必须将脚本保存在所有节点的相同路径,且以grid用户为属主,并具有执行权限(例如可以放在$GRID_HOME/crs/script/)。
[root@rac1 script]# chown grid:oinstall 11gr2_ogg_action.scr
[root@rac1 script]# chmod 755 11gr2_ogg_action.scr
具体脚本内容:
#!/bin/sh
# When you change the environment(hosts,databases ...etc),change the environment variables below too.

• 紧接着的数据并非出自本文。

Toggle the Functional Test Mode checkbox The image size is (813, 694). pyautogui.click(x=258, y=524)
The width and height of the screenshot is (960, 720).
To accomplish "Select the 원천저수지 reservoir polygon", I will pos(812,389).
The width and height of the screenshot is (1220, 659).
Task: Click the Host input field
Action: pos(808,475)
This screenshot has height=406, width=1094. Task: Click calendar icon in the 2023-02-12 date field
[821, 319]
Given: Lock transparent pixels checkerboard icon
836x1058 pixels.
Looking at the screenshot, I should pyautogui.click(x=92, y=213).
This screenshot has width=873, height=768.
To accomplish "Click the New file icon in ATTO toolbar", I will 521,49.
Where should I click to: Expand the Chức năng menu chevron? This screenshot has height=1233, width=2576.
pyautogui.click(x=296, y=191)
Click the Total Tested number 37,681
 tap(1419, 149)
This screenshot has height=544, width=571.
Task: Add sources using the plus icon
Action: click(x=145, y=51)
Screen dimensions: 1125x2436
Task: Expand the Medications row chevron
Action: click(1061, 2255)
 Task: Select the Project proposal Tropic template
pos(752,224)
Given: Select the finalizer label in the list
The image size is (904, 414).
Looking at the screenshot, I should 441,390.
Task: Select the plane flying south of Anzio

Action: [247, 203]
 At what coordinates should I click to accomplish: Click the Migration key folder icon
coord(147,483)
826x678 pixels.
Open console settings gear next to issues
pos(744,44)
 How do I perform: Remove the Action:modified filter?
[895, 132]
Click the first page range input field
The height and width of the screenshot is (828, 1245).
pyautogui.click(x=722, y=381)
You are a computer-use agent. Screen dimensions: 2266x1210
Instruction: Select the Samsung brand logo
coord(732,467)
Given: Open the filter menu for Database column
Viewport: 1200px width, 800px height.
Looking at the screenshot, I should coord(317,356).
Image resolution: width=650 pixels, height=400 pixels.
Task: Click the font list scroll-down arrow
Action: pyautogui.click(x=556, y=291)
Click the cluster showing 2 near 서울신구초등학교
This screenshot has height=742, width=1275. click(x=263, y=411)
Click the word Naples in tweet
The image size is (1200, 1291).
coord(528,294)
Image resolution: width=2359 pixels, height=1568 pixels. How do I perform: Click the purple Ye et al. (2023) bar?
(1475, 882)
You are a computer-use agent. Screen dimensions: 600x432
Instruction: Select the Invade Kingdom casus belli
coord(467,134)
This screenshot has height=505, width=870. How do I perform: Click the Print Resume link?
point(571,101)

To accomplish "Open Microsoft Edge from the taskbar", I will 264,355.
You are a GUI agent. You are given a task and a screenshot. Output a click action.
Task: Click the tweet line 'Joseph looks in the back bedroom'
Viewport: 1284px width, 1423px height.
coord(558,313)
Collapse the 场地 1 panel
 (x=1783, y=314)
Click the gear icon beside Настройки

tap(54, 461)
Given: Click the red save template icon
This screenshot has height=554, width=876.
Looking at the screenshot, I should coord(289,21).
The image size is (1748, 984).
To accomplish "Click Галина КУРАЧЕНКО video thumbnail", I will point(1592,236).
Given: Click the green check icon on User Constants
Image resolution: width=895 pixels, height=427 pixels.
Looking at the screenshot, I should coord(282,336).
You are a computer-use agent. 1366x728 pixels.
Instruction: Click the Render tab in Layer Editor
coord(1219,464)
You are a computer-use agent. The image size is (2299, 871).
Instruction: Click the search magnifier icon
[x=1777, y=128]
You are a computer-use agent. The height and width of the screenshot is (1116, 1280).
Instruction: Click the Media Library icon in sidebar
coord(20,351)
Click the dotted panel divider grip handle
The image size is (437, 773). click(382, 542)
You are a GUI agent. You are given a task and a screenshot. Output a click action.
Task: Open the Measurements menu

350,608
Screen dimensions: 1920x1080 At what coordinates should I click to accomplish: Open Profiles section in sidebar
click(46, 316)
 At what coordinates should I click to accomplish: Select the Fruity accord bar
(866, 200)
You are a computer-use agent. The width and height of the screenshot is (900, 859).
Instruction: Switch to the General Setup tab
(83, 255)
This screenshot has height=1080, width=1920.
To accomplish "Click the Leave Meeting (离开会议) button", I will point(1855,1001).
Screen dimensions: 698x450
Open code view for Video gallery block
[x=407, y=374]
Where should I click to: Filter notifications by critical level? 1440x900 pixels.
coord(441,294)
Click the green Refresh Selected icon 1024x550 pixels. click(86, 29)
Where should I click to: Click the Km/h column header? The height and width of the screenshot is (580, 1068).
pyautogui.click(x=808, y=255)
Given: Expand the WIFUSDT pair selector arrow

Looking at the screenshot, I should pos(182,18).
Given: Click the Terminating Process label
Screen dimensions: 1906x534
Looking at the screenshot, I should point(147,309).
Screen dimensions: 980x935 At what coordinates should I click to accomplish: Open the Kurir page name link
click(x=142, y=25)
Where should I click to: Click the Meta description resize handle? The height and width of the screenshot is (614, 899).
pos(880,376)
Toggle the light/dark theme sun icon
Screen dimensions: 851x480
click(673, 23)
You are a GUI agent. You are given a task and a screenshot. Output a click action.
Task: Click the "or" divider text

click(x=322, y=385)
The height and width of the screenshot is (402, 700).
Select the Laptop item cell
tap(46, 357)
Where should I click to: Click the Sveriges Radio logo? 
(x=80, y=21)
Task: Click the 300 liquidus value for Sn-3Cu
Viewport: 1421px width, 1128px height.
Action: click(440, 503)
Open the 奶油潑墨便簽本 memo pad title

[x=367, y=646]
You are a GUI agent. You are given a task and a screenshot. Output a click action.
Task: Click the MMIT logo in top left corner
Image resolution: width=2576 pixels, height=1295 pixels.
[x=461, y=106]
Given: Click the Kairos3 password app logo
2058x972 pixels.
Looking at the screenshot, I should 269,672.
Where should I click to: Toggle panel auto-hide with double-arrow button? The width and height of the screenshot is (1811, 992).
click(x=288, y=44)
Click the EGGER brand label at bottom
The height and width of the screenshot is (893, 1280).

#set the Oracle Goldengate installation directory
export OGG_HOME=/home/ogg/ogg
#set the oracle home to the database to ensure GoldenGate will get the
#right environment settings to be able to connect to the database
export ORACLE_HOME=/u01/app/oracle/product/11.2.0.4/db_1/
#specify delay after start before checking for successful start
start_delay_secs=5
#Include the GoldenGate home in the library path to start GGSCI
export LD_LIBRARY_PATH=$ORACLE_HOME/lib:/lib:/usr/lib
#check_process validates that a manager process is running at the PID
#that GoldenGate specifies.
check_process () {
if ( [ -f "${OGG_HOME}/dirpcs/MGR.pcm" ] )
then
pid=`cut -f8 "${OGG_HOME}/dirpcs/MGR.pcm"`
if [ {pid} = `ps -e |greppid=‘ps−e∣grep{pid} |grep mgr |cut -d " " -f2` ]
then
#manager process is running on the PID exit success
exit 0
else
if [ {pid} = `ps -e |greppid=‘ps−e∣grep{pid} |grep mgr |cut -d " " -f1` ]
then
#manager process is running on the PID exit success
exit 0
else
#manager process is not running on the PID
exit 1
fi
fi
else
#manager is not running because there is no PID file
exit 1
fi
}
#call_ggsci is a generic routine that executes a ggsci command
call_ggsci () {
ggsci_command=$1
ggsci_output=`${OGG_HOME}/ggsci<<EOF
${ggsci_command}
exit
EOF`
}
case $1 in
'start')
#start manager
call_ggsci 'start manager'
#there is a small delay between issuing the start manager command
#and the process being spawned on the OS. wait before checking
sleep ${start_delay_secs}
#check whether manager is running and exit accordingly
check_process
;;
'stop')
#attempt a clean stop for all non-manager processes
#call_ggsci 'stop er *'
#ensure everything is stopped
call_ggsci 'stop er *!'
#call_ggsci 'kill er *'
#stop manager without (y/n) confirmation
call_ggsci 'stop manager!'
#exit success
exit 0
;;
'check')
check_process
;;
'clean')
#attempt a clean stop for all non-manager processes
#call_ggsci 'stop er *'
#ensure everything is stopped
#call_ggsci 'stop er *!'
#in case there are lingering processes
call_ggsci 'kill er *'
#stop manager without (y/n) confirmation
call_ggsci 'stop manager!'
#exit success
exit 0
;;
'abort')
#ensure everything is stopped
call_ggsci 'stop er *!'
#in case there are lingering processes
call_ggsci 'kill er *'
#stop manager without (y/n) confirmation
call_ggsci 'stop manager!'
#exit success
exit 0
;;
esac
注:从脚本内容可以看出,脚本只启动manager进程,所以务必在manager进程中配置AUTOSTART参数。
6.在集群中注册OGG
以grid用户执行以下命令:
$GRID_HOME/bin/crsctl add resource oggapp -type cluster_resource
-attr "ACTION_SCRIPT=/u01/app/11.2.0/grid/crs/script/11gr2_ogg_action.scr,
CHECK_INTERVAL=30, START_DEPENDENCIES='hard(oggvip,ora.asm)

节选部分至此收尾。